La successione terrazzata esaminata rappresenta quindi il risultato della progressiva deformazione del settore distale dei conoidi alpini, coinvolti nel sollevamento della Collina di Torino e nella migrazione verso NW del suo margine esterno, che hanno portato al loro inglobamento nell’area collinare. Si può stimare che tale deformazione, tutt’ora in atto, abbia avuto, nell’intervallo compreso tra il Pleistocene medio e l’Olocene, una componente verticale con velocità media di sollevamento relativo di circa 1 mm/anno.

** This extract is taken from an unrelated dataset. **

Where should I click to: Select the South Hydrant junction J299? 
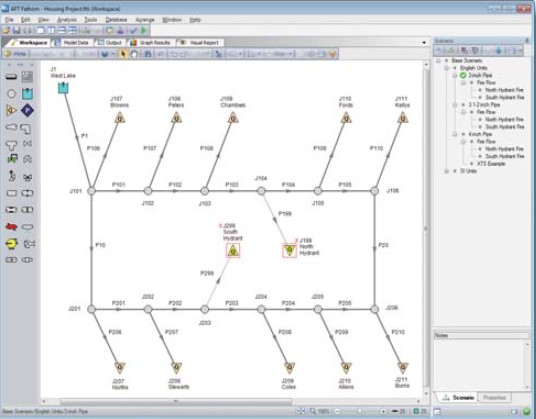click(x=233, y=251)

Previous studies about the Quaternary evolution of the Collina di Torino put in evidence in a preliminary way traces of a Pleistocenic hydrographic net, suspended and with a different pattern from the watercourses now developed in the relief. The geological survey of the Western and Northwestern slopes carried out during the present study, synthesized in the attached geological map at 1:20.000 scale, allows a more detailed reconstruction of the distribution of the fluvial terraced succession preserved on the secondary watersheds.
The identification of the various relics of the succession, distributed with different elevations, is suggested by its morphology: they correspond to terraced surfaces with an extension between some thousands and some tens of thousands of m2, often underlined by ancient buildings, and locally to wider remains of embedded meander. The local manmade modifications of the area and the loess and colluvial covers are instead obstacles for the field work.

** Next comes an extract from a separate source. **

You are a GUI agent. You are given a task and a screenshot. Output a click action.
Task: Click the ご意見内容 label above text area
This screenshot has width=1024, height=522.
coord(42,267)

Despite these difficulties the extreme detail used for the geological survey allows the recognition of fluvial sedimentary bodies, some meters thick, associated with the main described shapes: locally the terraced surfaces appear modelled directly on the Tertiary marine sediments.
The different shapes are identified and correlated by the elevation and the alteration degree of the sediments, suggesting the chronological reference to the Middle and Upper Pleistocene.
The present elevation of the remains, suspended from 20 to 400 m on the plain, their distribution in the present ridges along strips parallel to the main watershed and their elongation, different from the present watercourses, suggest a link with a very different morphological and geological situation of the relief. In particular it can be supposed the trend of watercourses parallel to the main watershed: the extremely recent setting of the present River Po along the Northern boundary of the relief, already known by literature, shows that the examined remains are instead connected to a previous trend of the hydrographic net; mineralogical analysis, still in progress, suggest an alimentation particularly from the Stura di Lanzo and Dora Riparia basins.
The anomalous elevation of the fluvial succession and the presence of scarps some tens of meters high between the different orders of terraces suggest a succession of erosional deepening episodes of the hydrographic net, connected to the uplifting of the Collina di Torino. The examined terraced succession represents the result of the deformation of the distal sector of the alpine fluvial aprons, involved in the uplift of the Turin Hill and in the Northwestern migration of its external margin, and their embedding in the hilly area. It can be supposed that this deformation, still in action, had a rate of uplift of the order of 1mm/yr from the Middle Pleistocene to the Holocene.